「2025年までにすべてのペットボトル商品にサステナブルな素材を使うこと」を目指す日本コカ・コーラでは、消費者にその価値を理解してもらうため、ラベルレスボトルの開発などで、商品価格を変えない形で「可視化」を目指している。
ラベルレスボトルを見せるコカ・コーラの飯田征樹(サスティナビリティー推進部 部長)
また日本航空では、再生ペットボトルを100%取り入れ、成田空港でもリサイクルを実施している。機内食のメニューもこだわっており、例えば麺つゆなどの液体はジュレにすることでプラスチック容器の削減へとつなげている。
日本航空ESG推進担当の帳 叶氏
消費者を巻き込まなければ意味がない
第2部では、枝廣教授をファシリテーターに、消費者(学生)、企業、行政という3つの立場から、「パッケージレスな未来」「リユース/水平リサイクルに基づく未来」に向けた意見交換が行われた。
まず冒頭で、慶應義塾大学 蟹江憲史研究会の学生らが、プラスチックを削減するためのアイデアを提案。
「使い終わった包装容器を、木の幹のようなデザインのラックに戻してもらって回収する」というリユースが楽しくなるアイデアや、店頭で商品のQRコードを読み込むとラベルが見える仕組みで、包装をなくすアイデアなど、が提案された。

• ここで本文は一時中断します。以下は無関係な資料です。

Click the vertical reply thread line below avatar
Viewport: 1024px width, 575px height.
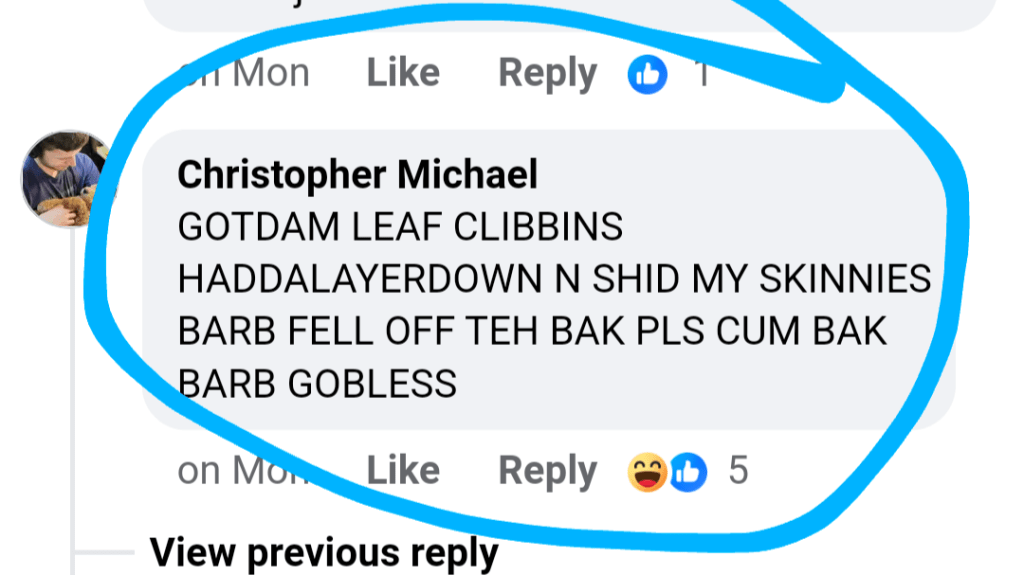(x=72, y=392)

これらの提案を受け、ネスレ日本、ユニ・チャーム、キリンホールディングスの担当者がフィードバック。「プラスチックのリサイクルを難しくしている要因のひとつに、素材が統一されていないことが挙げられる」などと、実際の生産現場の状況を踏まえた意見もあった。
安全性や利便性との兼ね合いを調整しつつ、実現可能な取り組みを今後模索していく意思も表明した。
枝廣教授は「企業がパッケージレスに取り組んでも、消費者がその商品を購入するなどの行動をしなければ意味がない。消費者を巻き込まなければ」と、消費者の理解向上への課題を述べた。
これらを受け三沢は、「企業はプラスチック削減に向けて、生活者に届くような取り組みを試行錯誤し、とりあえず何か始めることが大切。また国はそういった企業を積極的に支援するべき」と締めくくった。